■ **Given problem**
Pick out each line of the material below that contains the word "agent". Copy every such line in full.

Records from a pointing dataset:
** BEGIN **
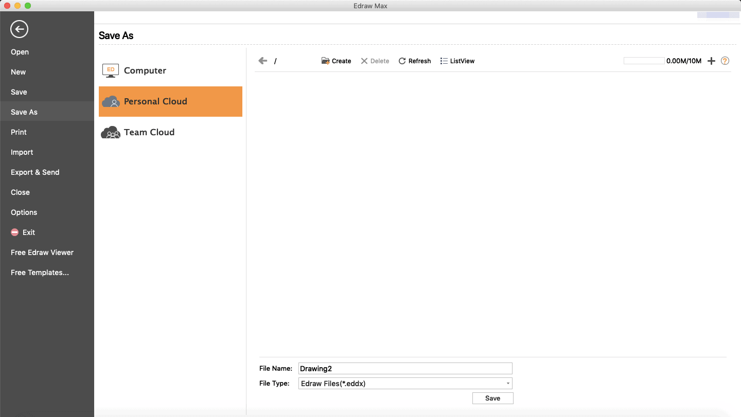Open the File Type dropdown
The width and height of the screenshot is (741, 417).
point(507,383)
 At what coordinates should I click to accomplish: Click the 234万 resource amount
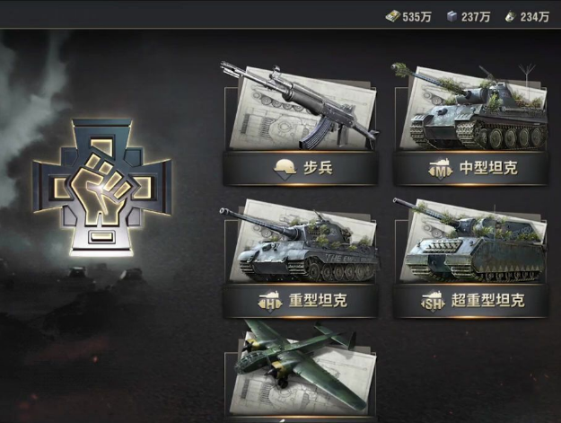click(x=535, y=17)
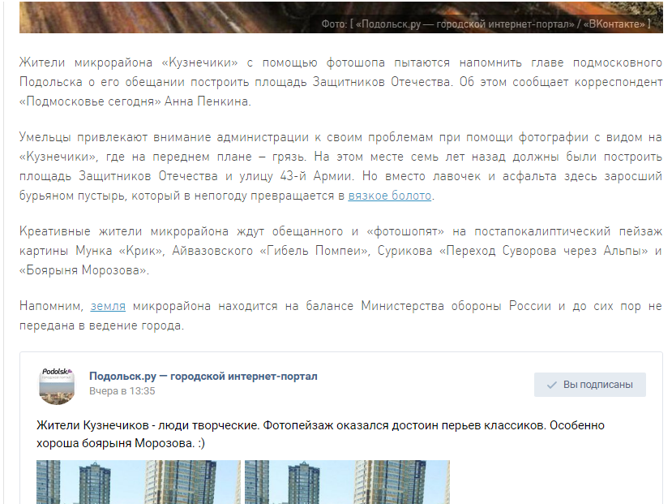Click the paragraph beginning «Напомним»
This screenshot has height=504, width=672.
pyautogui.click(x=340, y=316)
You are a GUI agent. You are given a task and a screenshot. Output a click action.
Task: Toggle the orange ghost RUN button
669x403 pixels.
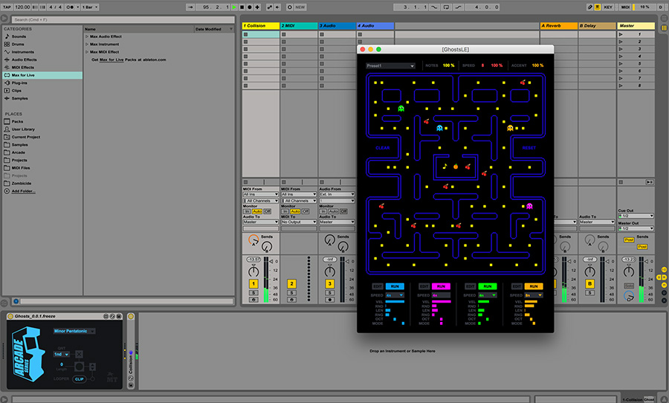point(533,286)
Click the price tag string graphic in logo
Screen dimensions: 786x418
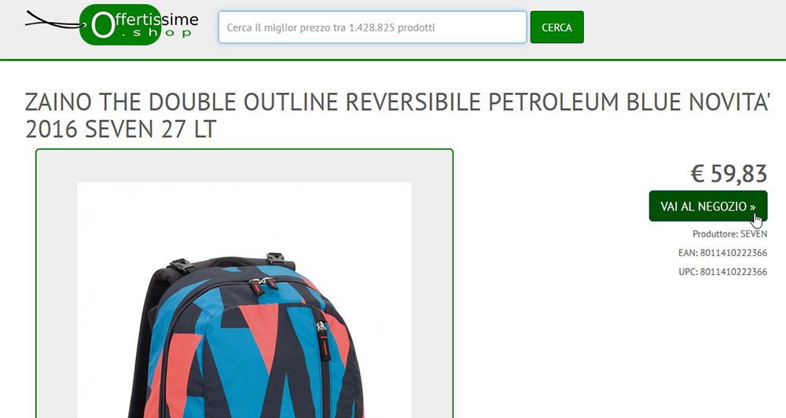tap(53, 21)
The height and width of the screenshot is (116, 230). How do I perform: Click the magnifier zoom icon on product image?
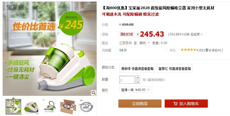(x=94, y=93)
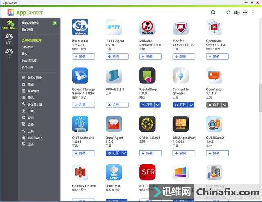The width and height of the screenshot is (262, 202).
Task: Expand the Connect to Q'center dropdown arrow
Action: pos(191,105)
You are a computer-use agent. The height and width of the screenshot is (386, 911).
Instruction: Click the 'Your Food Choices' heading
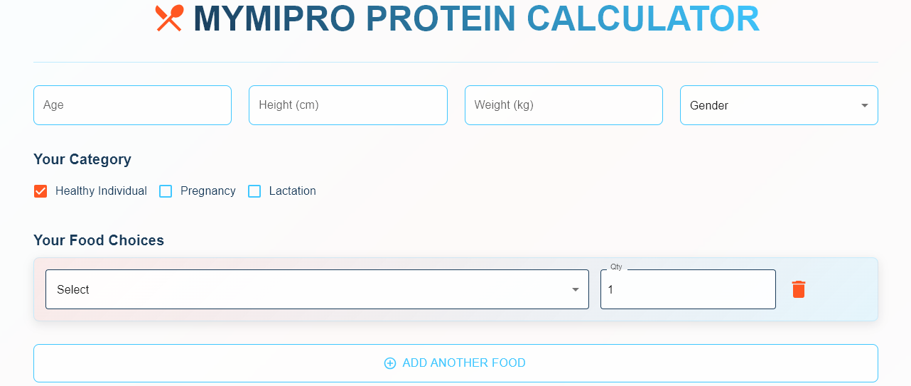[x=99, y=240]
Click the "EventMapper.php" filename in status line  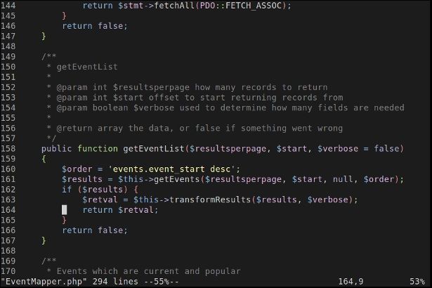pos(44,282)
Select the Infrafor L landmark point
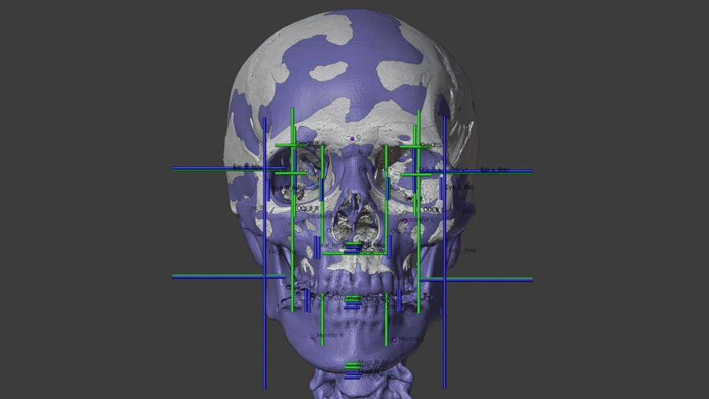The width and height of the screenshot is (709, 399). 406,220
** END **
■ **Written answer**
You are a GUI agent. You are given a task and a screenshot. Output a click action.
You are a computer-use agent. The height and width of the screenshot is (386, 911).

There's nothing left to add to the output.